ShareThis

  THE WRITE CONNECTION

Father’s Day Reminiscences


by Yoly Tumangan Tubalinal.

June 18, 2010  It’s not that I have not sung enough public praises for this man, the father of my three children, but that I don’t think he has really seen or truly understood what is etched deep down in my heart. For occasionally, in our rare moments of disagreements, he would tell me how insensitive I was to his feelings. How I had hurt him with my jokes. And just how much he resented me for my ‘cruel’ words.

During these emotional confrontations, no one was willing to listen to the other. Both of us were too preoccupied with our own personal hurts to bother stopping and paying attention to what the other was trying to say. And to spare each other from further aggravations, I’d shut down our communication and choose to spend a few hours away either in solitude or in a shopping mall, in the midst of those nice clothes, shoes and all things a woman uses for consolation in moments like this.

For a while, my thoughts would get lost in those racks of enticing and impressive new arrivals. I’d let my tired mind rest on the sight of these clothes I’d love to wear, if only they’d fit. Darn it!

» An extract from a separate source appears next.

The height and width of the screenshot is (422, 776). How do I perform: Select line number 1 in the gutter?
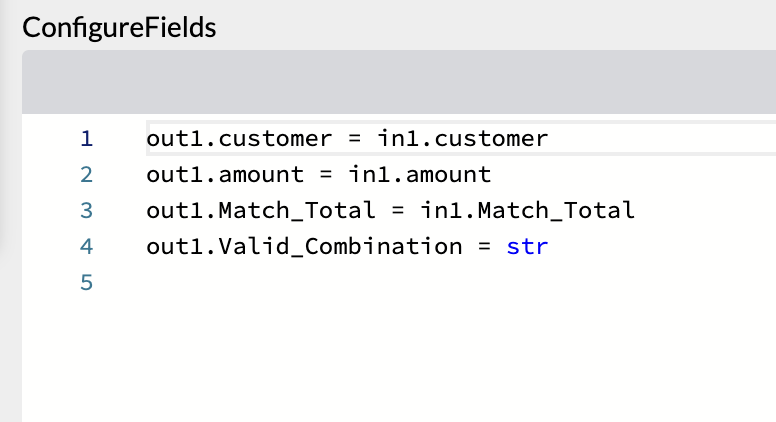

None of the styles I really, really liked fit. Then I’d know it was time to go home. Three to four hours was all it took to jolt me back to reality. Suddenly I’d find myself loading my purchases, the end product of my perilous therapy, in my car’s trunk, where they were bound to remain hidden till “the coast was clear.”

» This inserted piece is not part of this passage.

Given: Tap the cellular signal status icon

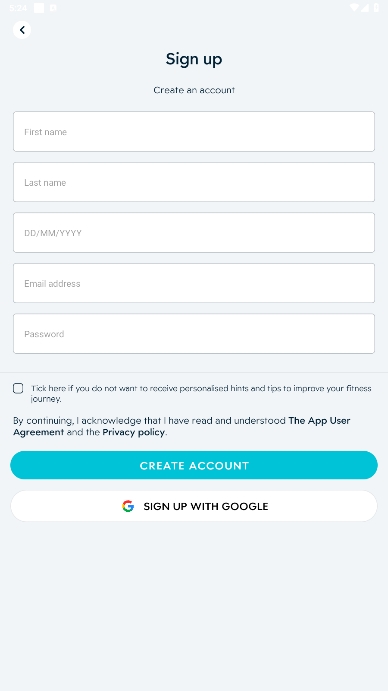Looking at the screenshot, I should [365, 7].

And I’d let myself into our home. Quietly and without looking where he sat, I’d slip into our bedroom. I’d check my email and then go to bed and I’d close my eyes till I fall asleep. But dinner time would beckon this dutiful wife and like always, I’d prepare our meal. Quietly, I’d cook and set the table, never looking at this man who, after thirty-five long years of marriage, still couldn’t get used to his wife’s brand of humor.

Once the table was set, it was time to break the silence. A cold announcement that dinner was ready would cut through the still of the moment. And he’d come wearing his usual grin, ready to say sorry in his own peculiar way. There would be tears on my end but after the ‘storm,’ peace, love and harmony would once again reign in our abode.

This brief anecdote hopes to go beyond the public confession of a petty “quarrel” typical of my husband and me or of some other couples for that matter. For greater is my purpose than a public confession of what’s supposed to be locked behind closed doors. I want to apologize but more than anything, I want to open my husband’s eyes to a world where, next to our Lord, he reigns supreme.

I urge him to pay no attention to my jokes. They are words uttered in complete belief he’d get the real thing. That he’d know that underneath the rough coat of what he calls ‘insults,’ lie a genuine respect and awe for his person, for all the good he represents.

SUFFER NOT THE SMALL STUFF; THERE’S A BIG PICTURE YOU SHOULDN’T MISS.

Need I count the number of times I had unabashedly told people as long as situations allowed them, how you had passed the CPA Board here in Illinois without the benefit of a formal review class? How by just reading books and experimenting on your PC, you learned to automate your work and write programs for your accounting practice without going to a computer class… How you dared to start Philippine Time publication using Adobe Pagemaker after just one hour of listening and watching an $80./hour tutor demonstrate the use of this software? And how your insatiable thirst for knowledge had opened new doors for you and led you into this fast changing world of information technology?

Without any feeling of insecurity, I have always attributed to your genes the good traits and abilities of our three children. Your organization skills, photographic memory, mathematical prowess, ingenuity, industry, self confidence and more…

I’m sincerely happy that you are who you are, bold and fearless, frank and extremely honest, confident, unrelenting and full of dreams. I thank you for these qualities for I know these same qualities nurtured our children while they were growing up and formed the sinews of their character.

As a father, you were never the strict disciplinarian who could silence your children with a mere look or with one roaring warning to put them in their place. I wondered then if your easygoing attitude could be the reason our children didn’t seem half as serious with their studies as we would have wanted them to be. I wasn’t sure how each of them would fare in life when they were done with college and living on their own. Honestly, I feared the worst, not because I had little faith in you or in our children but more because I was afraid we didn’t do half as much as we should have done with them.

Thank God none of my fears came true. Our children grew up to be the fine men and woman any parent will be proud of. Each is now carving his or her own niche in a world that’s challenged on every front. But I don’t worry anymore. You have put that confidence in my heart and our faith in God has enhanced and multiplied whatever we have.

Finally, I thank you, the loving father of my children, for everything that you have done and didn’t do. Regardless of what I say or don’t say, please know that you are great just the way you are. A loving father and patient husband, our one and only Bart SG Tubalinal, Jr.

We love you so much. Happy Father’s Day, Dad!